HOWEVER hectic your own preparations for the festive season might have been, you know as you settle into your chair for Bournemouth Symphony Orchestra’s carol concert that you are about to experience one of Christmas’s great pleasures.

Once again, the orchestra was joined by the Bournemouth Symphony Chorus, the Bournemouth Symphony Youth Chorus & Children’s Chorus – and by us, the audience, who sang half a dozen carols.

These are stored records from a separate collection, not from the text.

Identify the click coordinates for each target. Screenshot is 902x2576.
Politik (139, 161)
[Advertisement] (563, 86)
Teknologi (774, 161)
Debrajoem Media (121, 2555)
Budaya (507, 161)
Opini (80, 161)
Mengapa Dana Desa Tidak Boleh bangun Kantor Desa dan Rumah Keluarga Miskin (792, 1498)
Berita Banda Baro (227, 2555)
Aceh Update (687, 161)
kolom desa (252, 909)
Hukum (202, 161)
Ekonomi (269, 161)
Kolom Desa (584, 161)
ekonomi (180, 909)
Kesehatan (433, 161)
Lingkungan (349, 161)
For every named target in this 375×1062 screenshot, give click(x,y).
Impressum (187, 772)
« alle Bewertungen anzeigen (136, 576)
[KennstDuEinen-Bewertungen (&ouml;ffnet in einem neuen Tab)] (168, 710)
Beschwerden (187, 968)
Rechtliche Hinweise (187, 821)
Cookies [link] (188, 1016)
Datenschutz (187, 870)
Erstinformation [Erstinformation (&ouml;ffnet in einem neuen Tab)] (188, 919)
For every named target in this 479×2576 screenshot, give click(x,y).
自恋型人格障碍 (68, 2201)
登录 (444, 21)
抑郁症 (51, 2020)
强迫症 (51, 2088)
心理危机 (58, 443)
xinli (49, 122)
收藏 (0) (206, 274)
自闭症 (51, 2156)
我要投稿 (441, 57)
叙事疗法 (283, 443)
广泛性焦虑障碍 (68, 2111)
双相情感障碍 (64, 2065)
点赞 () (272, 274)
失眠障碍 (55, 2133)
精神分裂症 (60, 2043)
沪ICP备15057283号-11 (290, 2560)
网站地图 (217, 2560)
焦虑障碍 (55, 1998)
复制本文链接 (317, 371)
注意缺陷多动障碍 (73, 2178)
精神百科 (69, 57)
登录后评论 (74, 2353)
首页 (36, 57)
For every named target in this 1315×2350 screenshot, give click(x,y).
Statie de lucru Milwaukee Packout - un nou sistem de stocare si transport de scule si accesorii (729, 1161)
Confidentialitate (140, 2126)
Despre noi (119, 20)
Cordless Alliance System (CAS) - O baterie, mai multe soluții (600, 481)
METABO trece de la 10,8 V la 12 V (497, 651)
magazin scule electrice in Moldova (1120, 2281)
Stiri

Things got under way with a deliciously festive Medley On Christmas Carols by Ron Goodwin, whose own Christmas concerts with the BSO were an institution for three decades.

Another highlight of the first half was the youth and children’s chorus adeptly performing the Carol of the Bells. It sat alongside such carols as Ding Dong Merrily On High, In the Bleak Midwinter and Good King Wenceslas, with a lavish arrangement of O Holy Night leading us into the interval.

As well as more carols, the second half contained the secular fun of Anderson’s Sleigh Ride. The Bournemouth Symphony Chorus treated us to a memorable rendition of Handel’s Hallelujah Chorus before the audience lent its voices to Hark the Herald Angels Sing, closing the concert.

But the evening was not all about work from previous centuries. It also contained no fewer than two world premieres – of the infectiously lively carol Joy Is Born, by the evening’s conductor Gavin Carr, and of the atmospheric Tommy’s Carol, composed by Alexander Campkin for Tommy’s, the charity that funds research into miscarriage, still birth and premature birth.

Beautifully played and sung throughout, this was a concert sure to soothe any pre-Christmas stress and remind the audience that the season can still be magical.